Transcribe all of the data, leaving nothing out and changing nothing.

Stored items
+++++

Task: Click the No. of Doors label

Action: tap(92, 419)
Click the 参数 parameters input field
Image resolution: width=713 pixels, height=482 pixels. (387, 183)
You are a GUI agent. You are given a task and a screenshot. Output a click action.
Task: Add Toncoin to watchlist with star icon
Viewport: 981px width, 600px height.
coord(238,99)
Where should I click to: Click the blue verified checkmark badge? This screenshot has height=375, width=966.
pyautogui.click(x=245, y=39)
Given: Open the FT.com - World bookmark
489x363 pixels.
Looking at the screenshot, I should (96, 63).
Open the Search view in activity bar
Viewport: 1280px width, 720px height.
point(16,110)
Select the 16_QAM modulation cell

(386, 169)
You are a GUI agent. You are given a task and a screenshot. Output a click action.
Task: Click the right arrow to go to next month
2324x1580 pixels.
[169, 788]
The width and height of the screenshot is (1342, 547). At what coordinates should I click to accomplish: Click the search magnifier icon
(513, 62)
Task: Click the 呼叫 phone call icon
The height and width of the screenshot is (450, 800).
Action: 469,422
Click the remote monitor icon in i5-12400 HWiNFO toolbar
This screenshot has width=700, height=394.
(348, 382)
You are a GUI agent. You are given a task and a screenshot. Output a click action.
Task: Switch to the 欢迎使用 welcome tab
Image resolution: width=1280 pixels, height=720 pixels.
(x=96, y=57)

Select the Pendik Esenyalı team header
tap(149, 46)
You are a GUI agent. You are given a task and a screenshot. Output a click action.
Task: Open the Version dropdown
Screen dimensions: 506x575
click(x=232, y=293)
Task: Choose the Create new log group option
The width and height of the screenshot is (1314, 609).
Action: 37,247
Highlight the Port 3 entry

+++++

▶ **RESULT OF THIS EXERCISE**:
Task: Click the No. of Doors label

Action: tap(92, 419)
Click the 参数 parameters input field
Image resolution: width=713 pixels, height=482 pixels. (387, 183)
You are a GUI agent. You are given a task and a screenshot. Output a click action.
Task: Add Toncoin to watchlist with star icon
Viewport: 981px width, 600px height.
coord(238,99)
Where should I click to: Click the blue verified checkmark badge? This screenshot has height=375, width=966.
pyautogui.click(x=245, y=39)
Given: Open the FT.com - World bookmark
489x363 pixels.
Looking at the screenshot, I should (96, 63).
Open the Search view in activity bar
Viewport: 1280px width, 720px height.
point(16,110)
Select the 16_QAM modulation cell

(386, 169)
You are a GUI agent. You are given a task and a screenshot. Output a click action.
Task: Click the right arrow to go to next month
2324x1580 pixels.
[169, 788]
The width and height of the screenshot is (1342, 547). At what coordinates should I click to accomplish: Click the search magnifier icon
(513, 62)
Task: Click the 呼叫 phone call icon
The height and width of the screenshot is (450, 800).
Action: 469,422
Click the remote monitor icon in i5-12400 HWiNFO toolbar
This screenshot has width=700, height=394.
(348, 382)
You are a GUI agent. You are given a task and a screenshot. Output a click action.
Task: Switch to the 欢迎使用 welcome tab
Image resolution: width=1280 pixels, height=720 pixels.
(x=96, y=57)

Select the Pendik Esenyalı team header
tap(149, 46)
You are a GUI agent. You are given a task and a screenshot. Output a click action.
Task: Open the Version dropdown
Screen dimensions: 506x575
click(x=232, y=293)
Task: Choose the Create new log group option
The width and height of the screenshot is (1314, 609).
Action: 37,247
Highlight the Port 3 entry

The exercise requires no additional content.